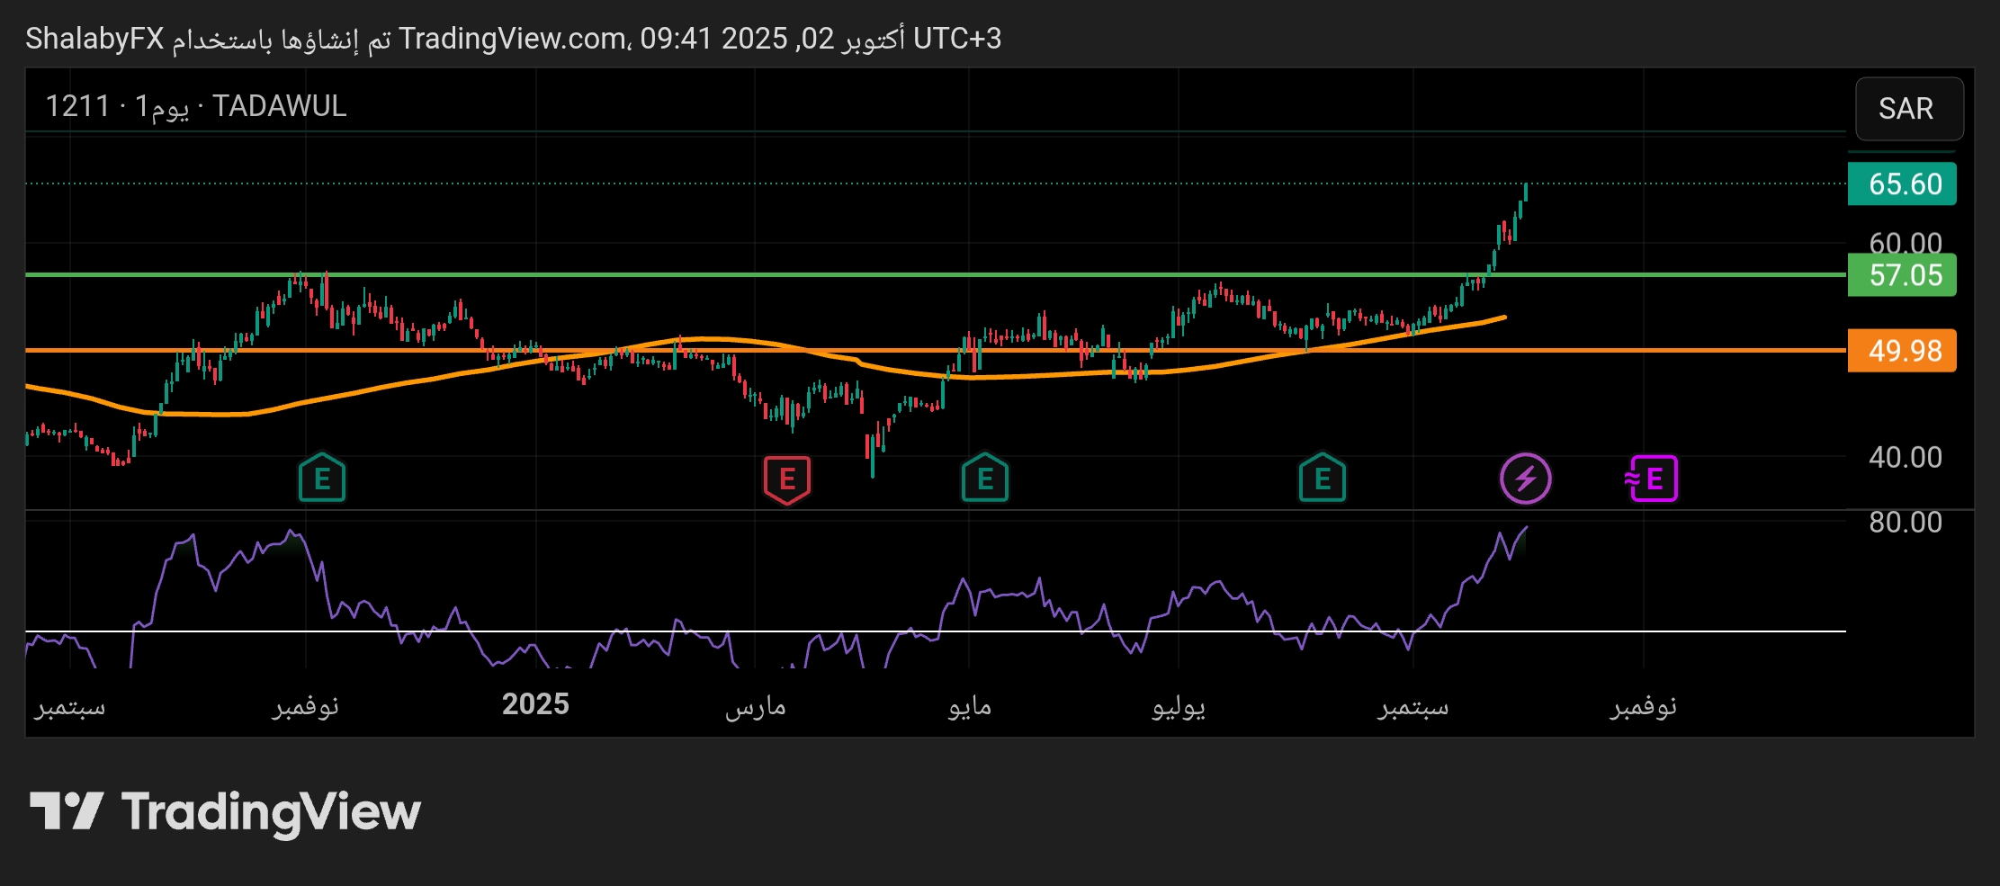Image resolution: width=2000 pixels, height=886 pixels.
Task: Click the red earnings marker near March
Action: (x=787, y=479)
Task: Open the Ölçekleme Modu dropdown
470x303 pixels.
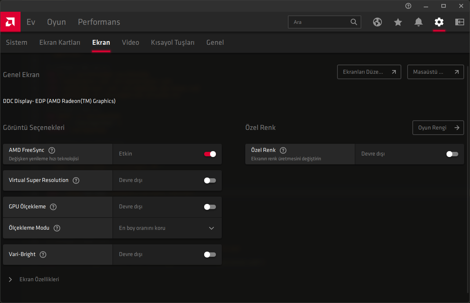Action: (x=212, y=228)
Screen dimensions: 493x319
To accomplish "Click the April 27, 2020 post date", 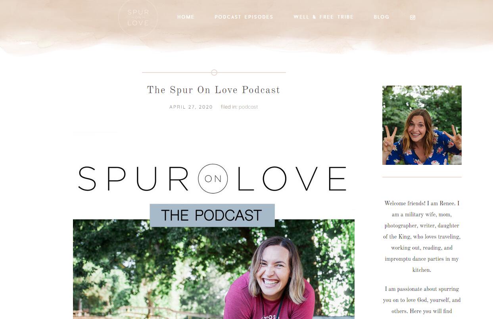I will [191, 107].
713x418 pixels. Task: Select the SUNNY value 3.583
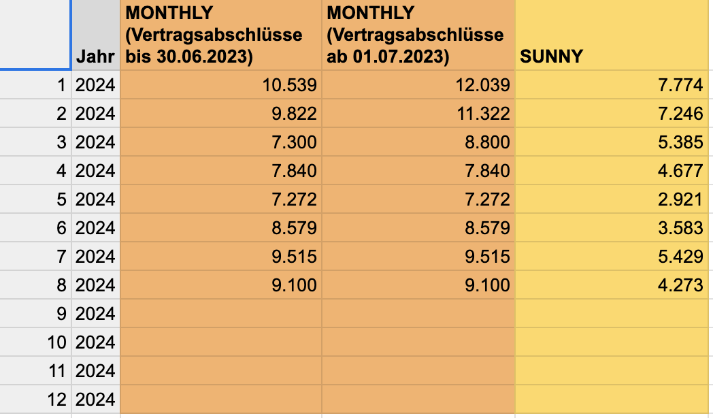pos(612,228)
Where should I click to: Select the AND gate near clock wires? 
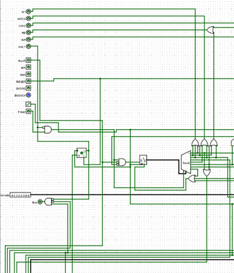coord(47,130)
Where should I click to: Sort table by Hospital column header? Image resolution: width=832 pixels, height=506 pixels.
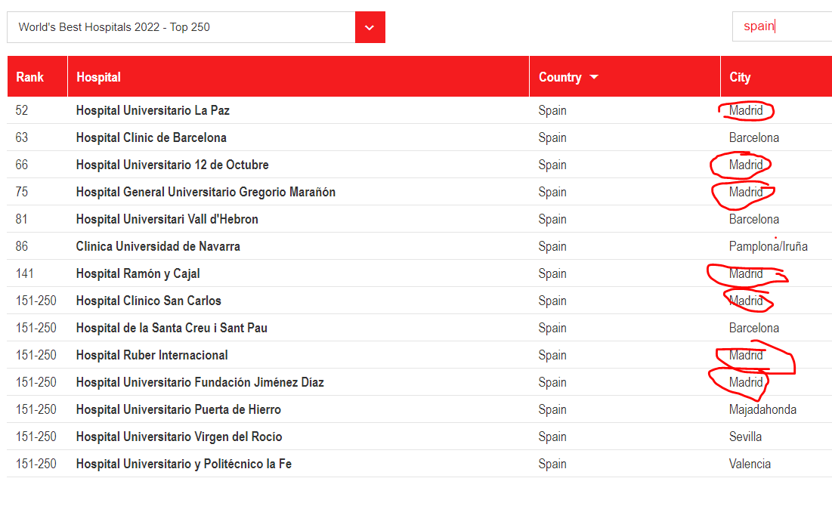98,77
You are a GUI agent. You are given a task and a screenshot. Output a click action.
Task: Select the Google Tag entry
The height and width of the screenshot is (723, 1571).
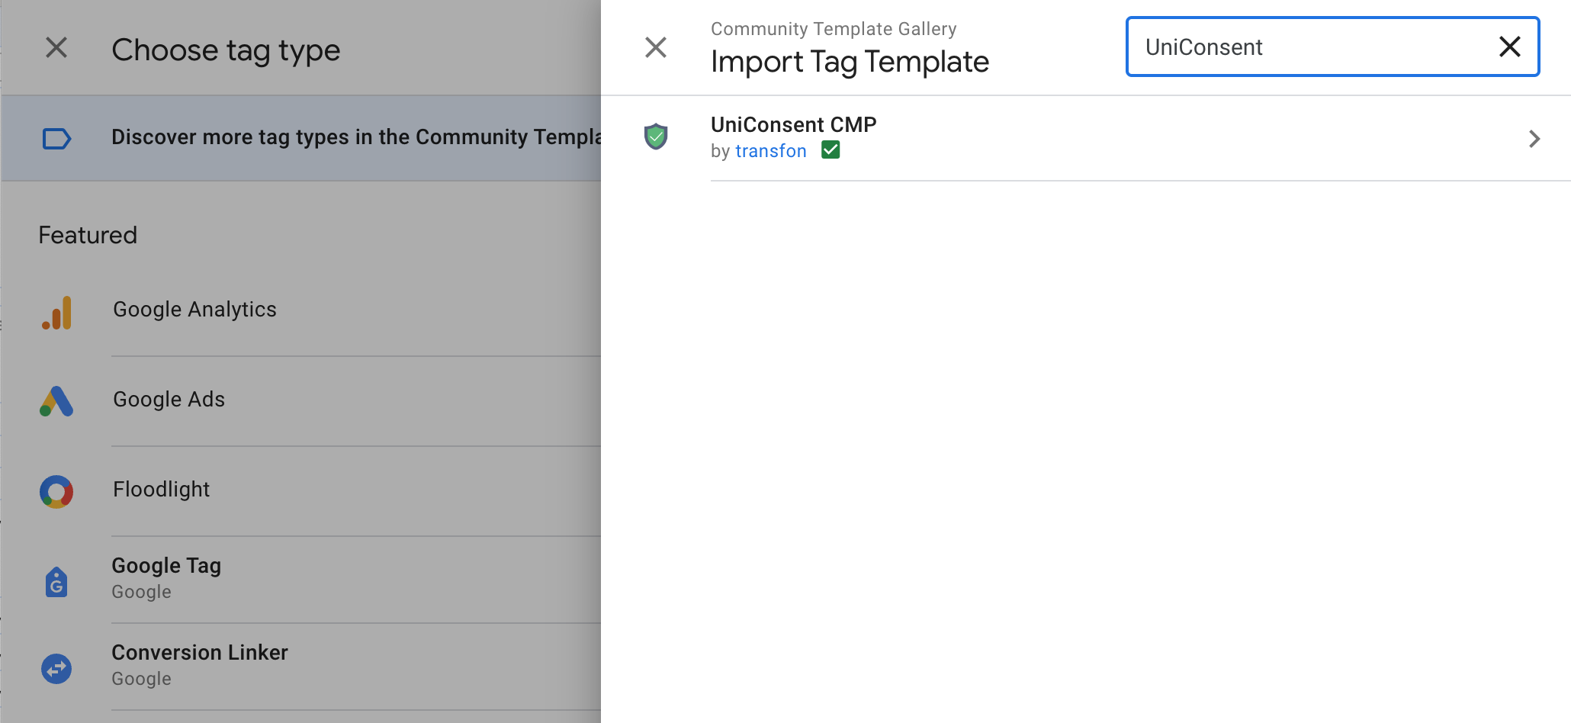[166, 566]
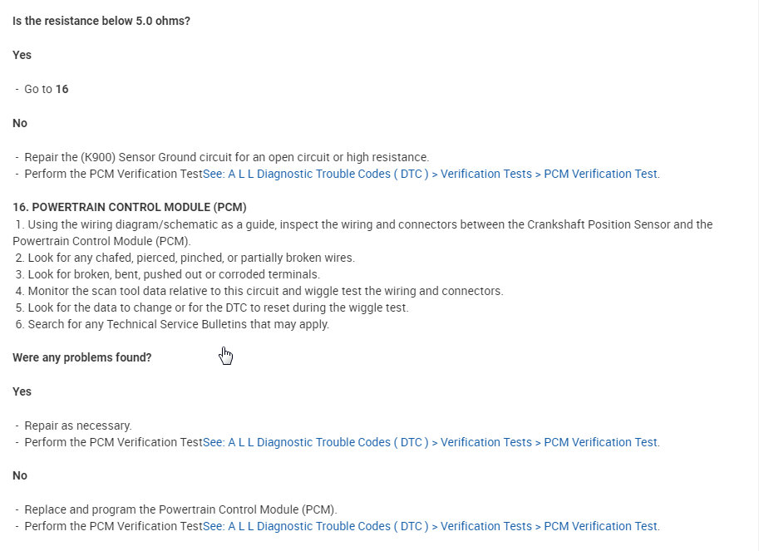Click the 'Repair as necessary.' line
Viewport: 759px width, 551px height.
[78, 426]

--

* [EXERCISE AIM]
Reproduce the span beginning at the line with "Where should I click to: Select" and ending at the last line of the entries above, inclusive, exactly as it stands. Exclude the pictures.

* [REPLY]
Where should I click to: Select the AND gate near clock wires? 
coord(47,130)
Where should I click to: Sort table by Hospital column header? Image resolution: width=832 pixels, height=506 pixels.
98,77
You are a GUI agent. You are given a task and a screenshot. Output a click action.
Task: Select the Google Tag entry
The height and width of the screenshot is (723, 1571).
[166, 566]
Click the 'Repair as necessary.' line
Viewport: 759px width, 551px height.
[78, 426]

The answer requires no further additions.